La nouvelle puce de silicium M1 qu’Apple a dévoilée mardi lors de son événement One More Thing est la première de la nouvelle gamme de processeurs au silicium personnalisés basés sur Arm. Ceux-ci utiliseront une architecture ARM64 – un départ de l’architecture x86–64 trouvée sur les puces Intel utilisées précédemment par Apple. Bien que ce changement permette aux Mac d’exécuter des applications iOS et iPadOS en plus de celles de MacOS, il empêche les nouveaux appareils d’exécuter des applications conçues pour les anciennes puces Intel. C’est pourquoi la société a lancé Rosetta 2.

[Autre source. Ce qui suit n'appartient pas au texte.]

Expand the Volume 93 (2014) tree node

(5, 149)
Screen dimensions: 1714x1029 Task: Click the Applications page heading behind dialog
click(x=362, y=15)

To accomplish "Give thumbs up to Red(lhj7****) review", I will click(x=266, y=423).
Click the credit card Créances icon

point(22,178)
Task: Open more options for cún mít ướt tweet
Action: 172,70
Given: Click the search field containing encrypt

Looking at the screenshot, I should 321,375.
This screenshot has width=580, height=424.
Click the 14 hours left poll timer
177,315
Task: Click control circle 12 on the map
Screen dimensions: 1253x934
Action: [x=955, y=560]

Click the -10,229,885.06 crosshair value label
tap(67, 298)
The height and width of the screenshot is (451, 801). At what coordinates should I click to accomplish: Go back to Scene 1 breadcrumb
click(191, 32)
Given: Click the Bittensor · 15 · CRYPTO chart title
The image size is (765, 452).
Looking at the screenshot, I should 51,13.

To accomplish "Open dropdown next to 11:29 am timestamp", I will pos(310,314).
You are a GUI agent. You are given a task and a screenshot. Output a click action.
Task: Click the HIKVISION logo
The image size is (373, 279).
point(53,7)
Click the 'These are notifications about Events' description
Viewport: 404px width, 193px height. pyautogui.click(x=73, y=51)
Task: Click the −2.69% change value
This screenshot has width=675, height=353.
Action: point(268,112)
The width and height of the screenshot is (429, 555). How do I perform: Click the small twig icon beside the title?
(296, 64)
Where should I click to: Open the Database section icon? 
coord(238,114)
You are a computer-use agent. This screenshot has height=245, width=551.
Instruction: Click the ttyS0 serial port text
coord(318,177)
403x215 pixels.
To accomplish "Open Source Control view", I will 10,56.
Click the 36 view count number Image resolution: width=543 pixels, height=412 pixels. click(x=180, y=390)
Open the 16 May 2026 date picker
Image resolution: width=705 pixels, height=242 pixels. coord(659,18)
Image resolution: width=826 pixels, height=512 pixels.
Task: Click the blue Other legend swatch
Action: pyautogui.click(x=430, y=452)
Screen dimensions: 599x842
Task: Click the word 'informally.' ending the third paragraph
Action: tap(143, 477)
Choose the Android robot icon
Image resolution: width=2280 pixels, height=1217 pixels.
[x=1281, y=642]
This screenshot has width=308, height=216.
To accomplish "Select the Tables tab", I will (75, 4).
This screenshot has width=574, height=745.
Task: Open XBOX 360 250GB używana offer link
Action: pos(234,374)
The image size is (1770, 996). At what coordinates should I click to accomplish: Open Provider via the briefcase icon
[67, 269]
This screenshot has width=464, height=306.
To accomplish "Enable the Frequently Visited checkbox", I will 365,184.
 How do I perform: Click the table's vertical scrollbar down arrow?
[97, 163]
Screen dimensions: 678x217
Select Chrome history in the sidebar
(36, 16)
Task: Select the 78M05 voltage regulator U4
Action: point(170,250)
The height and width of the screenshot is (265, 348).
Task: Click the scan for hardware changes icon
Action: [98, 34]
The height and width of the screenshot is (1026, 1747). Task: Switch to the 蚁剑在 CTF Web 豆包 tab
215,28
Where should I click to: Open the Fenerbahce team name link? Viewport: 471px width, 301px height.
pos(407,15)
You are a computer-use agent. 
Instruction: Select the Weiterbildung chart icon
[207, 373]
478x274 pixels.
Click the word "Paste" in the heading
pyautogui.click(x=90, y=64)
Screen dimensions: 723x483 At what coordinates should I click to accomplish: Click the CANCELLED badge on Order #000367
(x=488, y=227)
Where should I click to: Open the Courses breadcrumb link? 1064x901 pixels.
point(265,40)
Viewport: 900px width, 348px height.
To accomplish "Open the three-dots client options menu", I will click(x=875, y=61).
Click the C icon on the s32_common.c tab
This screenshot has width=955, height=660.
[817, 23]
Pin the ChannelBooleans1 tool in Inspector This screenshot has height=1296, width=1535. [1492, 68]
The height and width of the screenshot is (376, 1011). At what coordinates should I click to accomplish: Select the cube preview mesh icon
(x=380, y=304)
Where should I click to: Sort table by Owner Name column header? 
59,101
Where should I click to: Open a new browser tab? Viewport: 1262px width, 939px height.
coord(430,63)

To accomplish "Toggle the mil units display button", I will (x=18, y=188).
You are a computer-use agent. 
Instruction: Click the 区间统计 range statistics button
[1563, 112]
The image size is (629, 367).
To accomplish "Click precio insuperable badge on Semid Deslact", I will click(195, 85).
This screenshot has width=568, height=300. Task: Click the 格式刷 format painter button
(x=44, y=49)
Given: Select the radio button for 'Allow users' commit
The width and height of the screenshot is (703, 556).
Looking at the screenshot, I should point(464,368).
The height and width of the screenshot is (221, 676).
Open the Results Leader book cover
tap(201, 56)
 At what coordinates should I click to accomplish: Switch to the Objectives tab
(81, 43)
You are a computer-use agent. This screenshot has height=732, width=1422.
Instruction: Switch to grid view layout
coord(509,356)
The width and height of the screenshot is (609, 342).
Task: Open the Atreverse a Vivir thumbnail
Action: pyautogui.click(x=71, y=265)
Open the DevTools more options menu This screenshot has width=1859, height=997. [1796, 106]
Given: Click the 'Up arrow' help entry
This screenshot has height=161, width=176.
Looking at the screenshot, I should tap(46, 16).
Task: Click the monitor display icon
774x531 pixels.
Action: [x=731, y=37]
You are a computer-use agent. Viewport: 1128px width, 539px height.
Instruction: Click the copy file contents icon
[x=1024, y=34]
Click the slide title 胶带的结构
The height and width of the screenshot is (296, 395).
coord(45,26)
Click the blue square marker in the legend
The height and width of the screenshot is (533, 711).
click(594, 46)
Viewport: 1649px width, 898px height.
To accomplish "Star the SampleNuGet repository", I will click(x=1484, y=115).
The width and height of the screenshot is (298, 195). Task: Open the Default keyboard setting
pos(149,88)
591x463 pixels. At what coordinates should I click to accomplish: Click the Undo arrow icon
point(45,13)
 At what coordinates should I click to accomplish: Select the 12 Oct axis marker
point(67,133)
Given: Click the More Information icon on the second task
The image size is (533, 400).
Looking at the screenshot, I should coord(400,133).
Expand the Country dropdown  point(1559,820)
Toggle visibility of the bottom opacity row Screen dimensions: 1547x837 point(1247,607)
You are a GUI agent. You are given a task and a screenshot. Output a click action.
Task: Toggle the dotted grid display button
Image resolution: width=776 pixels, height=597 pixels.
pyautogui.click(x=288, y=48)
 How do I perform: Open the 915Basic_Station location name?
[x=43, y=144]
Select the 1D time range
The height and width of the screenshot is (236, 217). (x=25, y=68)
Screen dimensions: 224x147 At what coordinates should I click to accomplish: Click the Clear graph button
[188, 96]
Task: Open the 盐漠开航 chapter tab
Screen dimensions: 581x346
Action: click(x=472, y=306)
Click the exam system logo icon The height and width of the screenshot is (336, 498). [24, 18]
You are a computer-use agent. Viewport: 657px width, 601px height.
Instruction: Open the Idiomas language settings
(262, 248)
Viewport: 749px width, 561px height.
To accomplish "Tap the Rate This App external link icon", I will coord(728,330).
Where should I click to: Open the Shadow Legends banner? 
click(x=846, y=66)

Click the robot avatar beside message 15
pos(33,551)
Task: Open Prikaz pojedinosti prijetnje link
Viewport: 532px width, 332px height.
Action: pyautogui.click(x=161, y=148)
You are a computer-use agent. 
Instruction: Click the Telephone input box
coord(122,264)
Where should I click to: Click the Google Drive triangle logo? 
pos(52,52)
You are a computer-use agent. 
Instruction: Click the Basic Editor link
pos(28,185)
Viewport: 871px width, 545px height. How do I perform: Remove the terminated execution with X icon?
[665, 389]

«Rosetta est un processus de traduction qui permet aux utilisateurs d’exécuter des applications contenant des instructions x86-64 sur le silicium Apple», lit-on sur sa page développeur. «Rosetta est destiné à faciliter la transition vers le silicium Apple, en vous donnant le temps de créer un binaire universel pour votre application. Cela ne remplace pas la création d’une version native de votre application. « 

Ce processus s’exécute principalement sur le back-end et est invisible pour l’utilisateur, bien qu’il puisse remarquer un léger ralentissement des performances lors de son travail de traduction. En bref, c’est un émulateur qui donnera aux développeurs un peu de répit lors de la transition des architectures Apple. Leurs applications existantes continueront de fonctionner pendant que les développeurs se mettront à jour leur code.

Mais ils devront être rapides à ce sujet, car on ne sait pas combien de temps Rosetta 2 sera disponible. Son prédécesseur est sorti en 2006 lorsque Apple est passé de PowerPC à Intel, mais n’est resté fonctionnel que grâce à trois versions d’OSX Tiger. À ce stade, la société a déjà publié des kits de transition pour développeurs pour stimuler le processus.